When I was a US Army Behavioral Health Officer, a Commander once told me, “You don’t know what you don’t know.” What if I told you you don’t need to worry ever again? That you have the instincts to make good decisions? That arguing is unnecessary? That no matter how alone or inadequate or misunderstood you feel, you’re not? You’re a lot more complicated and your problems a lot more complex than you give yourself credit for. If they weren’t you would have solved them by now. But that’s what I’m here for.
As a provider, I’m used to the skepticism, even ridicule, of mental health. In fact, the irony is no one understands your reluctance better than I. But by dismissing mental health you are, in fact, rejecting yourself. You’re wandering through life avoiding the essence of who you are. Do you have any idea how self-destructive this is – not just to you personally but to us, as a society?
What the Coronavirus Pandemic reminds us is, regardless of where we live on the planet – China, Iran, United Kingdom, Italy, America – we’re all human. We need air to breath and food and water to sustain us. And there’s one other thing all human beings have in common: emotions. As I frequently remind my patients, its rare you feel one way about something. In fact, most things in life you have a mixture of feelings about. There’s a reason for that: survival.

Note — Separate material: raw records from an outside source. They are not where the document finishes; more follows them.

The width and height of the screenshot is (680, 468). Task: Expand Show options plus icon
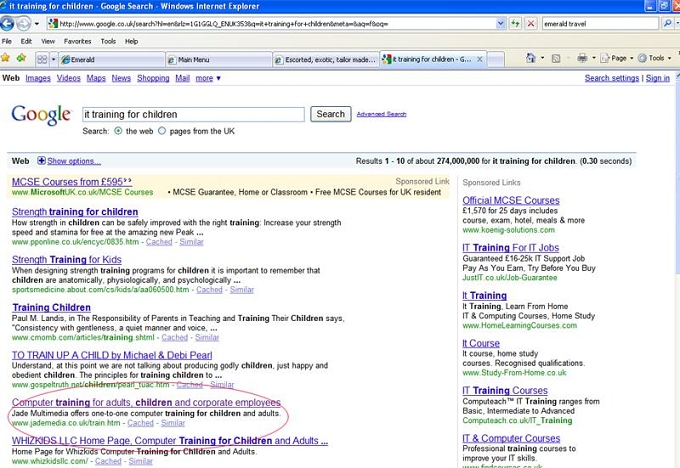[41, 161]
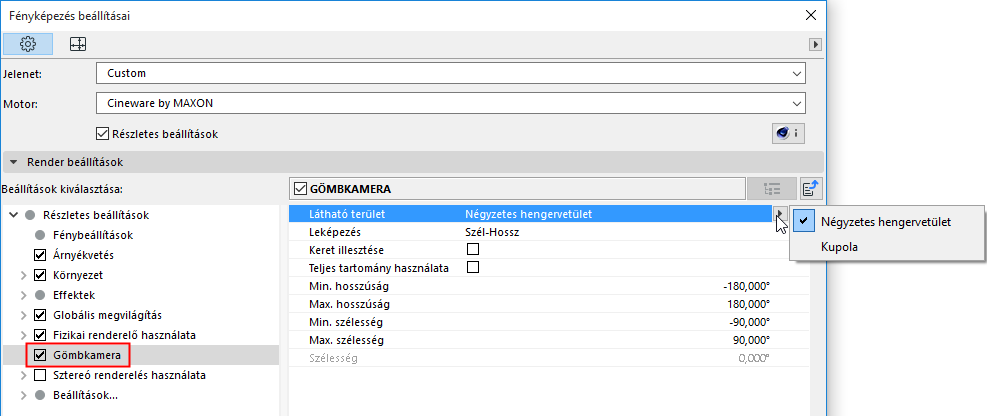Click the greyed-out tree list view icon

[771, 188]
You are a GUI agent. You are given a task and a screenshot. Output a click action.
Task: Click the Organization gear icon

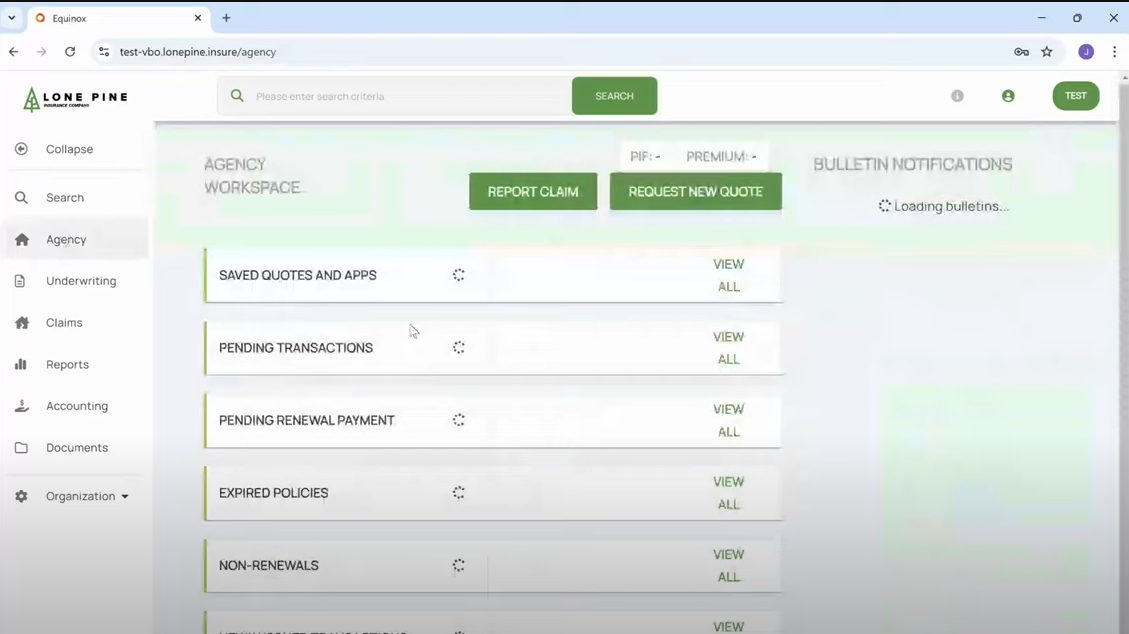click(x=21, y=495)
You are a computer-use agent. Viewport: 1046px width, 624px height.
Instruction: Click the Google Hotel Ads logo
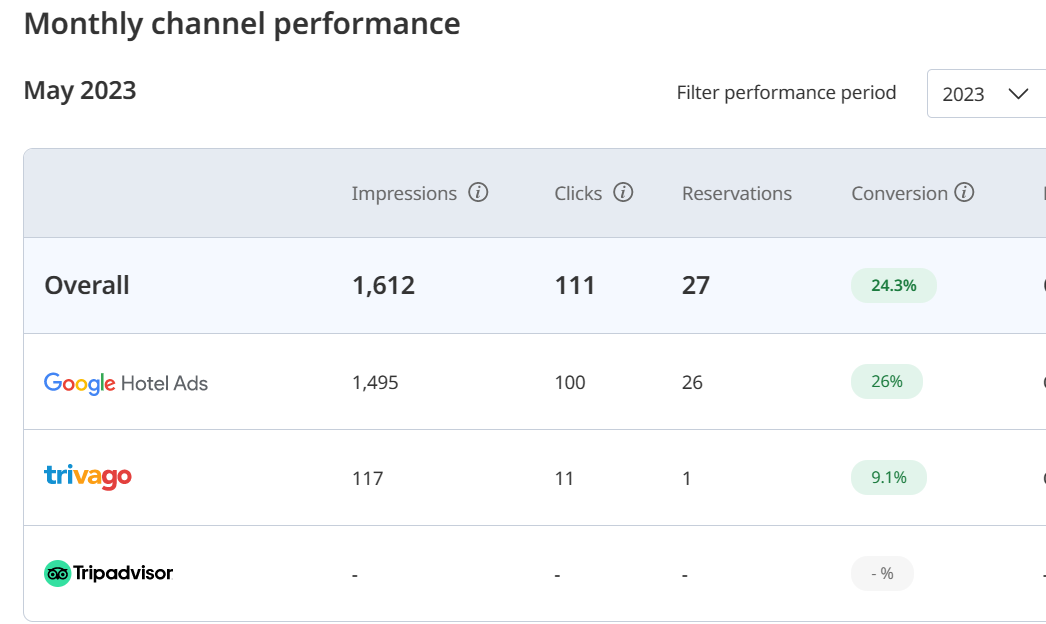coord(126,383)
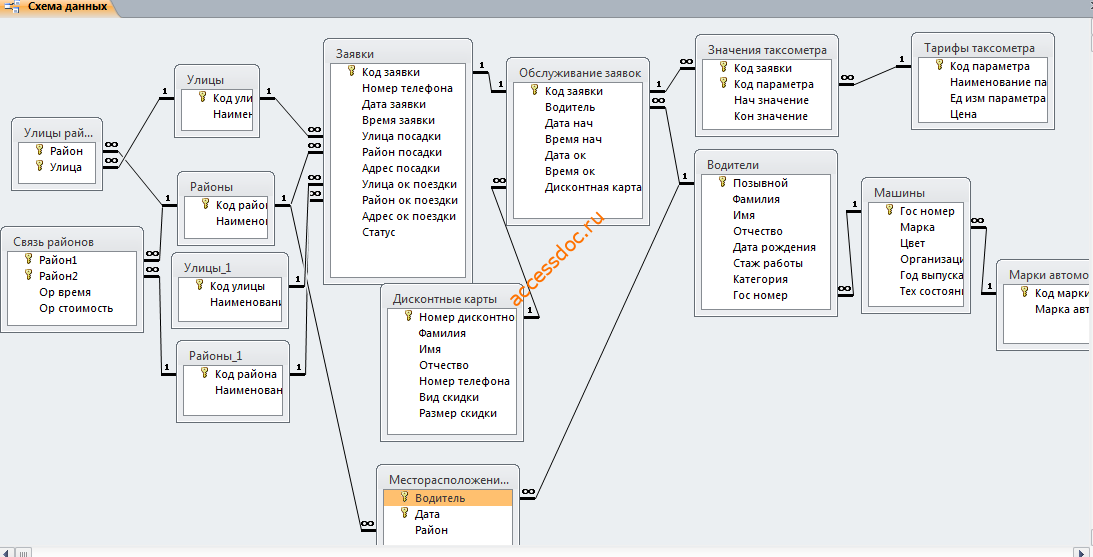
Task: Select Размер скидки in Дисконтные карты
Action: [458, 413]
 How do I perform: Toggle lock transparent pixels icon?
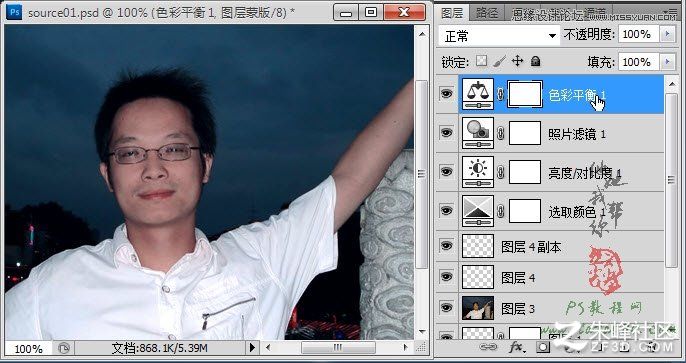point(482,61)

You need balance in order to thrive. Only when you acknowledge all your feelings and problem solve a compromise between them, can you meet all your needs. Anytime you ignore one of your feelings, you’re ignoring a human need, leaving yourself perpetually dissatisfied, regretful, resentful, conflicted, guilt-ridden, and more. There is no such thing as a wrong or bad feeling. It’s how you cope with your feelings that can be self-defeating, as well as harmful to those around you.
Imagine what would happen if you put your hand on a hot stove and couldn’t feel pain. You’d damage your hand. Uncomfortable feelings work the same way. They protect you from making personally harmful decisions. Now imagine if you could feel the pain, but couldn’t tell where in your body it was coming from. You’d have to move around until the pain stopped, still causing damage while also stressing yourself out and wasting a lot of energy in the process. That’s where psychotherapy comes in.

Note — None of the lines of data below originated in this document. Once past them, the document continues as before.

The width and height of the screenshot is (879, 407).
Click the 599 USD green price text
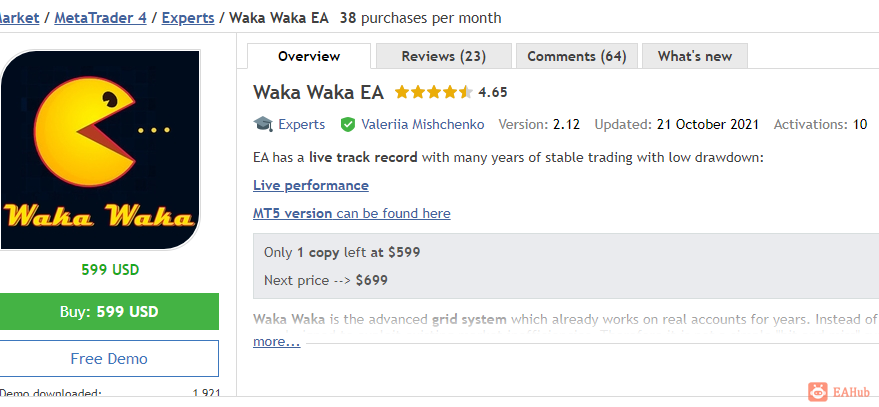pos(110,270)
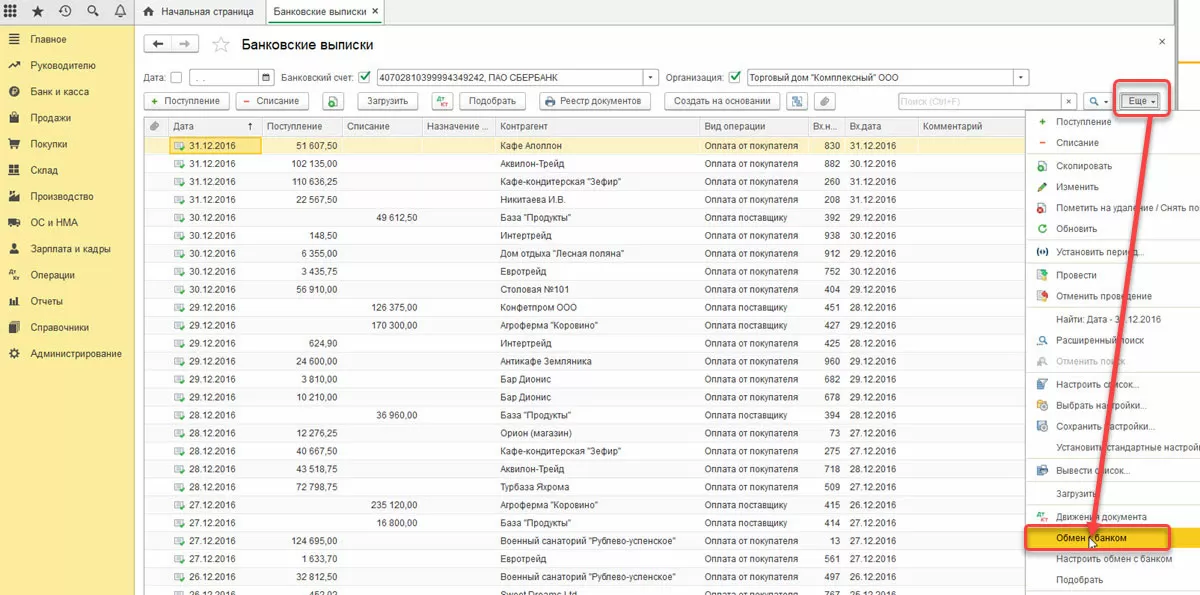Screen dimensions: 1200x595
Task: Click the Реестр документов button
Action: (595, 101)
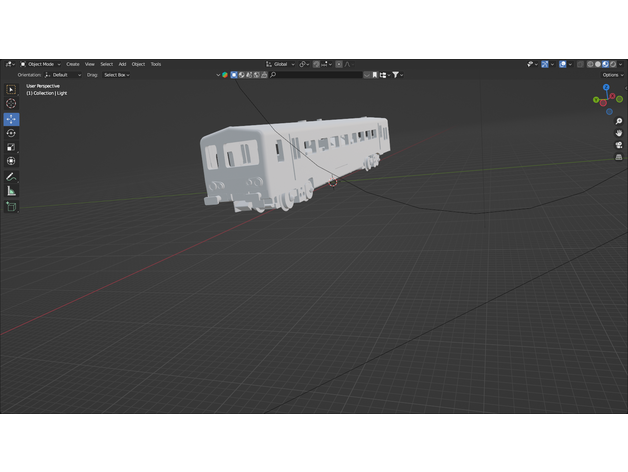Select the Measure tool

pos(11,190)
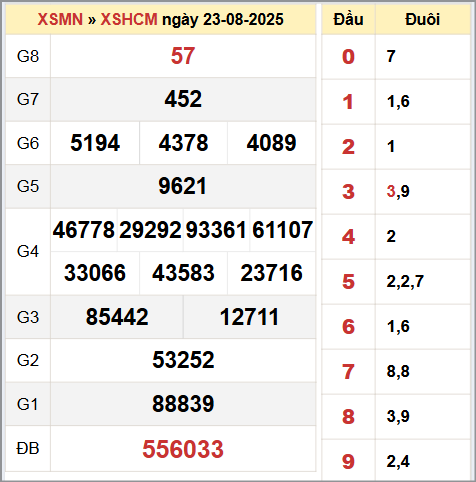Click G4 result 46778

point(84,230)
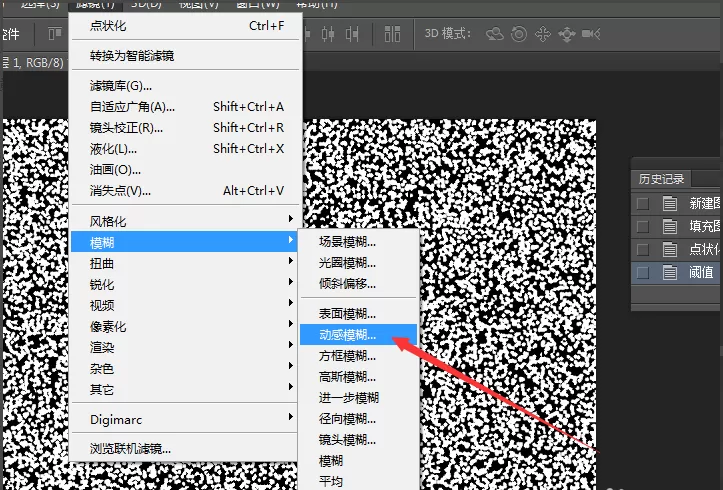Click the 3D orbit/rotate mode icon
The height and width of the screenshot is (490, 723).
point(495,34)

Despite what you think you know, a therapist’s job is not to give advice. There are plenty of people in your life already doing that. It’s also not my job to judge or criticize. You’re already doing that to yourself. Lastly, it’s not my job to fix your problems. Nobody can do that for you.
A lot of people think therapists are mind-readers. We’re not. We’re just very observant. When I started studying psychology, I realized I “saw” things others didn’t. I dubbed this “wearing Superman glasses.” Over 25 years of practice, I’ve learned to trust my instincts implicitly. I’ve also learned everyone has vulnerabilities and a story. It is hard to put into words how privileged I feel, often being the only person in your life who gets to hear your entire story and to be entrusted with your vulnerabilities.
Psychotherapy is a journey of empowerment. I like to think of myself as a Trail Guide, leading us through the peaks and valleys of your past, present and future, along the way taking the time to understand you and, most importantly, encouraging you to be understanding of yourself. Helping you access your innate abilities so you can solve your own problems and reach your full potential.
I’ve always found it ironic that people think, “If I go to therapy, that must mean I’m weak, mentally ill or ‘crazy’,” as though not going to therapy means you’re strong and psychologically fit. Unfortunately, most people go through life driven by feelings they’re not even aware of. Only by acknowledging your feelings can you be proactive as opposed to reactive, and make deliberate decisions.
The difference between someone who attends therapy and someone who doesn’t is the difference between being in control of your emotions and your emotions controlling you. Whom would you rather be?